A, N0, N1, ... Nn, B

But not like this:

A, N0, B, N1, ... Nn or A, N0, N1, B, ... Nn or ... etc

In most situations this is a reasonable constraint, as interspersing other locks within a nested structure with arbitrary depth is likely to result in inversions as the structure is updated at runtime. On the other hand, in situations where nesting is bounded to a few levels it may be more effective to define separate lock classes for each level instead of using a nested class -- in this case other locks may be allowed at a specific level following normal lock ordering rules.

Address Ordering

It is difficult to generalize lock ordering between locks of the same class without an externally provided order when the locks are acquired at different times. It is possible however, to provide an ordering guarantee when acquiring multiple locks at the same time, without temporal separation. In this situation the locks may be ordered by address, guaranteeing that any path that acquires the same set locks produces a consistent locking order.

For example, consider an operation F(Sa, Sb) that operates on two instances of structure S, each with a lock of class L and, as part of the operation F must lock both locks.

If instance S0 is ordered in memory before instance S1 then the locks have the same relative ordering as their containing instances. We can consider the locks to have the subclasses L0 and L1 respectively.

A lock ordering problem arises if we perform the operation with different orders:

F(S0, S1) and F(S1, S0)

Without intervention these produce the inverted lock sequences:

L0, L1 and L1, L0

Since F has simultaneous access to both locks at the same time, it is possible to order the locks by address, resulting in a consistent lock sequence regardless of the original order of the arguments.

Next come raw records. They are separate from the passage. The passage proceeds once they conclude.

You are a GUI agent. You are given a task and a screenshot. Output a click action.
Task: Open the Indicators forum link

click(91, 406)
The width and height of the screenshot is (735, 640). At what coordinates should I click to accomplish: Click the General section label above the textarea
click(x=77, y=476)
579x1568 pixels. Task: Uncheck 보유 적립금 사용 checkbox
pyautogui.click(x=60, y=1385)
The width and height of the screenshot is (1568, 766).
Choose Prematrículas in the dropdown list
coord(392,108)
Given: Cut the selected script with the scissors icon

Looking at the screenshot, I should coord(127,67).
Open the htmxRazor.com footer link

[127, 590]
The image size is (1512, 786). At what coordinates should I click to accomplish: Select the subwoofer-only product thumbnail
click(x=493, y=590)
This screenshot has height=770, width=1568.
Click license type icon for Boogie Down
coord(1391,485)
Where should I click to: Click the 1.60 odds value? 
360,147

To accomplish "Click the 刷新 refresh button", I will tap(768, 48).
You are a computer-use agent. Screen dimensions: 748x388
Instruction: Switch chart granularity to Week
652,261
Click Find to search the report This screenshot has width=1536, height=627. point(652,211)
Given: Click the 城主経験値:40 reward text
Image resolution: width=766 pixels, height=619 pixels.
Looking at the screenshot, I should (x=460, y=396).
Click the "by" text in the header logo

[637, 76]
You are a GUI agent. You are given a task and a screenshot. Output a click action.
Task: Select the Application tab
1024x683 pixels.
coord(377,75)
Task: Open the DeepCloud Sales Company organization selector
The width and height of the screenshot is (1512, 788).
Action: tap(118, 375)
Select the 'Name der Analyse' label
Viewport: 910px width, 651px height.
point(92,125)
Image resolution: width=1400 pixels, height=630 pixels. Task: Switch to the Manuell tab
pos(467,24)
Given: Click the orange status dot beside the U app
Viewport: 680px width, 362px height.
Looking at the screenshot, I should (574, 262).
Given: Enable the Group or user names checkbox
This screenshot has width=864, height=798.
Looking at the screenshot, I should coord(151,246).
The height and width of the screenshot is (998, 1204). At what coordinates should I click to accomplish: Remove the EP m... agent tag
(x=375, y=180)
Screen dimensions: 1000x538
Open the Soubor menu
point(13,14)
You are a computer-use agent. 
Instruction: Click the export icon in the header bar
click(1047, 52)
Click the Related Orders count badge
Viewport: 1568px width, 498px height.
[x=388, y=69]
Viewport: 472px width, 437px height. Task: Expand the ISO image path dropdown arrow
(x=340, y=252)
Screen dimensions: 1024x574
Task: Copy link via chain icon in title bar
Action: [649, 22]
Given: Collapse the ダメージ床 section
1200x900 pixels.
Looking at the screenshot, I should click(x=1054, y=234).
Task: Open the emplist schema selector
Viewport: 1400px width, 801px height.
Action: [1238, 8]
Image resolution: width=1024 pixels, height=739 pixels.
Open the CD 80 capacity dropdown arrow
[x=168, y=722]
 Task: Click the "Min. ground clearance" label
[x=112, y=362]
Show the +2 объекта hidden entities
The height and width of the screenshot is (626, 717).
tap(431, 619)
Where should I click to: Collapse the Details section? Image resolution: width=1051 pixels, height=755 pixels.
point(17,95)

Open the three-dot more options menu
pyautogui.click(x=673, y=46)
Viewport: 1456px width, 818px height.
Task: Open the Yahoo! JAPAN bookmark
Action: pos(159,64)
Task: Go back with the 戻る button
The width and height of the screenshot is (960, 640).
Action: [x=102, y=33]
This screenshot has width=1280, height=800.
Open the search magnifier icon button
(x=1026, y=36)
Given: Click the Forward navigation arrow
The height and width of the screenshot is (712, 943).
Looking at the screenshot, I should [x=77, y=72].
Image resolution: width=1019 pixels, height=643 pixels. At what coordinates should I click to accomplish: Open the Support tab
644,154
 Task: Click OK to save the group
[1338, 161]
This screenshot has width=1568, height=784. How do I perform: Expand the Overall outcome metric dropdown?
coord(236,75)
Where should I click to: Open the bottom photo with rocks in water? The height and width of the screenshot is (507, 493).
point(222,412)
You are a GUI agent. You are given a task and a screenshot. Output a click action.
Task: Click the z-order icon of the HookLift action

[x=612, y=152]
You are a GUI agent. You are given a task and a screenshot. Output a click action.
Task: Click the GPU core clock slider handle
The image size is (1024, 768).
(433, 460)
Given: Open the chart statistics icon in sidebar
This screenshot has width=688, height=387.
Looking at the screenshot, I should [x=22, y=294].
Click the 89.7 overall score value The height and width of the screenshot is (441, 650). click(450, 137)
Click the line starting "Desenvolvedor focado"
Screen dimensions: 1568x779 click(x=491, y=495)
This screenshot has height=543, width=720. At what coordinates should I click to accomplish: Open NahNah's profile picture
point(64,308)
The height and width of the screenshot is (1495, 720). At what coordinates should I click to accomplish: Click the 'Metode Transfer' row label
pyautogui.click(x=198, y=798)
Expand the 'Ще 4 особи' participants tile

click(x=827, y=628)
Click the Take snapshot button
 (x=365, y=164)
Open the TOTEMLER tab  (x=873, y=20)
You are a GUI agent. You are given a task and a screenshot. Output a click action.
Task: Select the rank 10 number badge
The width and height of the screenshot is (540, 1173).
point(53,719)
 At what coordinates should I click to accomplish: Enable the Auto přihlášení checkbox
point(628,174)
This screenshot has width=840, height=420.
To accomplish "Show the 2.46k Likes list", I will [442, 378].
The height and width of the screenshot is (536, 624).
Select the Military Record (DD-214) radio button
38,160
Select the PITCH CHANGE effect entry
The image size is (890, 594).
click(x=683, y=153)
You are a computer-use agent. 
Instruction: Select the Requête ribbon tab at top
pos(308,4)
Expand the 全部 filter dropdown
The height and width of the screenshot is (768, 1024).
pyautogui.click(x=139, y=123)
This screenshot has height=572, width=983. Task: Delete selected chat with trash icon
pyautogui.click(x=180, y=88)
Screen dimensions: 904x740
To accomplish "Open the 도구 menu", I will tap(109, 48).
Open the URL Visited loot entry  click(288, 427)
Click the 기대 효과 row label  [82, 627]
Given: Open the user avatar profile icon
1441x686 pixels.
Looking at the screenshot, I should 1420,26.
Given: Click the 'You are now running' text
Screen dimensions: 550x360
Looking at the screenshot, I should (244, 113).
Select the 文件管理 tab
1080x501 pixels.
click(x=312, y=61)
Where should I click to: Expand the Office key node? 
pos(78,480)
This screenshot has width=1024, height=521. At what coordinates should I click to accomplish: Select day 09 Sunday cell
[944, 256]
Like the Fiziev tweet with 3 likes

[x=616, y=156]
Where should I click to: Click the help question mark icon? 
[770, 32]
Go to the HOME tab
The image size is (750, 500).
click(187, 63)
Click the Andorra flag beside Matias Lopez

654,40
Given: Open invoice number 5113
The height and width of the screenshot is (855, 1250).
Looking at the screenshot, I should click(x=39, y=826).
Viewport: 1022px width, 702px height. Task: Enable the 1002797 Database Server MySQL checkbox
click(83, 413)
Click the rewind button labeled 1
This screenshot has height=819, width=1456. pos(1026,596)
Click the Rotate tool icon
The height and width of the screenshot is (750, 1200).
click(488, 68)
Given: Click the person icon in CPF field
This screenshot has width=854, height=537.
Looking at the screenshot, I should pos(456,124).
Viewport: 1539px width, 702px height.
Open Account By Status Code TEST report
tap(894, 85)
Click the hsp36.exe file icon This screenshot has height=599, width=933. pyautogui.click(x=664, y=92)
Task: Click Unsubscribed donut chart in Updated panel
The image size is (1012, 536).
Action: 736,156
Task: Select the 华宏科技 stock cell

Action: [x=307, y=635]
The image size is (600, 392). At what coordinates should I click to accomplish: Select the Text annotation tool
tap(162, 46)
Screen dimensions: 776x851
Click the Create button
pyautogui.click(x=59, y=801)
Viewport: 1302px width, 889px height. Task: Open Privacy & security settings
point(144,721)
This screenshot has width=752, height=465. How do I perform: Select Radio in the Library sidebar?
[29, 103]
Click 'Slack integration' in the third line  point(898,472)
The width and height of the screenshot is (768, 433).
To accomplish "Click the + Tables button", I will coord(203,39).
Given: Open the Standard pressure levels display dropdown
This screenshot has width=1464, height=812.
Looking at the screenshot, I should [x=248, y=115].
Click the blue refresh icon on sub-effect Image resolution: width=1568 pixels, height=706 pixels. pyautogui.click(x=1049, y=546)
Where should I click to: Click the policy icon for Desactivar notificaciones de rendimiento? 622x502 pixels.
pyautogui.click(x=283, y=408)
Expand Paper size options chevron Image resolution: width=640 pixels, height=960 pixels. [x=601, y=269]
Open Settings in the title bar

Now suppose we add two more lock classes to the sequence: class A acquired before operation F and class B acquired after operation F. The resulting lock sequence is:

A, L0, L1, B

Note that this looks similar to the nested lock class sequence diagram in the previous section. It is in fact the same situation, only the ordering of locks is provided by address rather than an external order. This means that the same bookkeeping in the active threads list can be used for both situations.

Lock Class Tracking Data Structure

This section discusses implementation details for tracking lock classes and concrete processing techniques to detect potential deadlocks.

Each lock class has a statically allocated node in the directed graph representing all locks belonging to that class. Each node has the following data structures:

Lock-Free, Wait-Free Hash Set

Each lock class node has a hash set that tracks the edges from the lock class to the lock classes ordered before it.

TODO: Add implementation details of the hash set.

Lock-Free, Wait-Free Disjoint Set Structures

Each lock class node has a parent pointer used to track nodes that are connected in cycles in the directed graph. This permits reporting cycles that have been previously by the loop detection algorithm without fully re-traversing the graph.

TODO: Add implementation details of the disjoint set structure.

Thread-Local Lock List

Each thread maintains a thread-local list of the locks it currently holds.

TODO: Add implementation details of the thread-local lock list.

Loop Detection Thread

Whenever a new edge is added to the directed graph, the loop detection thread is triggered to traverse the graph to find circular dependencies involving more than two locks. Tarjan's strongly connected sets algorithm is an efficient choice, with worst case complexity of O(|E| + |V|). This algorithm is stable even when traversing a graph that is updated concurrently by other threads.

TODO: Add implementation details of the loop detection thread.

References

  1. Clang static thread safety analysis.
  2. LLVM runtime thread sanitizer.
  3. Linux Kernel lockdep subsystem.